▸ Brief
According to the case summary, at which prison unit was Amir-Sharif's property allegedly confiscated and destroyed during intake?

▸ Passage
- - - - - - -

Lakeith Amir-Sharif v. Dedric D. Bostic and Betty Hightower
01-15-00697-CV
| Tex. App. | Dec 8, 2016Background
- Plaintiff Lakeith Amir‑Sharif, a Texas inmate, sued prison employees alleging they confiscated and destroyed his personal property during intake at the Holliday Unit (items included medications, asthma pumps, toiletries, law books, pictures).
- He alleged federal and state due process violations, Eighth Amendment, Equal Protection, retaliation, intentional infliction of emotional distress, Texas Theft Liability Act claims, and conspiracy; he sought damages.
- The trial court dismissed most claims under Chapter 14 (inmate‑suit exhaustion and frivolous‑suit provisions), leaving the Theft Liability Act claim against officer Dedric Bostic and a conspiracy claim against Bostic and Betty Hightower for jury trial.
- The jury found for defendants (no conversion under the Theft Liability Act; no conspiracy/retaliation). The court entered judgment and denied Amir‑Sharif’s post‑trial motions.
- On appeal, Amir‑Sharif challenged the Chapter 14 dismissals, the legal and factual sufficiency of the jury verdict, evidentiary exclusions, denial of additional witnesses/discovery, and denial of JNOV/new trial. The Court of Appeals affirmed.
Issues
| Issue | Plaintiff's Argument | Defendant's Argument | Held |
|---|---|---|---|
| Whether trial court abused discretion by dismissing non‑tried claims under Chapter 14 (exhaustion/frivolous) | Amir‑Sharif argued the court wrongly dismissed his constitutional and other claims | Defendants argued claims were not exhausted in TDCJ grievance, and related claims had no arguable basis | Dismissal affirmed: grievance only raised theft/conspiracy re: property; other defendants/claims not exhausted; post‑deprivation remedy bars due‑process claim |
| Sufficiency of evidence that Bostic unlawfully appropriated/destroyed property | Amir‑Sharif argued record shows policy violations and supports conversion liability | Defendants presented testimony and stipulations that no unlawful appropriation or policy violation occurred | Affirmed: evidence is legally and factually sufficient to support jury’s findings for defendants |
| Sufficiency of evidence of conspiracy/retaliation | Amir‑Sharif contended facts support conspiracy and retaliation findings | Defendants denied misconduct; witnesses credited by jury | Affirmed: jury resolution not against great weight; insufficiency arguments fail |
| Whether trial court abused discretion in excluding witnesses/evidence, denying discovery, and denying JNOV/new trial | Amir‑Sharif argued excluded witnesses/roster/affidavits would corroborate his account and exclusion harmed his case | Defendants argued proffer was lacking and excluded evidence would be cumulative or speculative | Affirmed: exclusions were within discretion; appellant failed to proffer substance or show harm; JNOV/new trial properly denied |
Key Cases Cited
- Bell v. Texas Dep’t of Crim. Justice–Inst’l Div., 962 S.W.2d 156 (Tex. App. 1998) (Chapter 14 exhaustion/dismissal standard for inmate suits)

- - - - - - -

▸ Entries shown
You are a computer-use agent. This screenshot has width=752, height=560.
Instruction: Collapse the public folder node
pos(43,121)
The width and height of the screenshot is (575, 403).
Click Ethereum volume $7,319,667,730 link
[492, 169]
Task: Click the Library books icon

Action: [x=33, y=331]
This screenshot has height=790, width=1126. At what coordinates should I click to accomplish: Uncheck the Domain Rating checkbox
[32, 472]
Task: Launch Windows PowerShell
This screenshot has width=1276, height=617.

- - - - - - -

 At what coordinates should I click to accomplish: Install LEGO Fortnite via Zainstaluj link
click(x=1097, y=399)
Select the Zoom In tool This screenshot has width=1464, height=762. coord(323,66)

- - - - - - -

▸ Solution for this task
The Holliday Unit.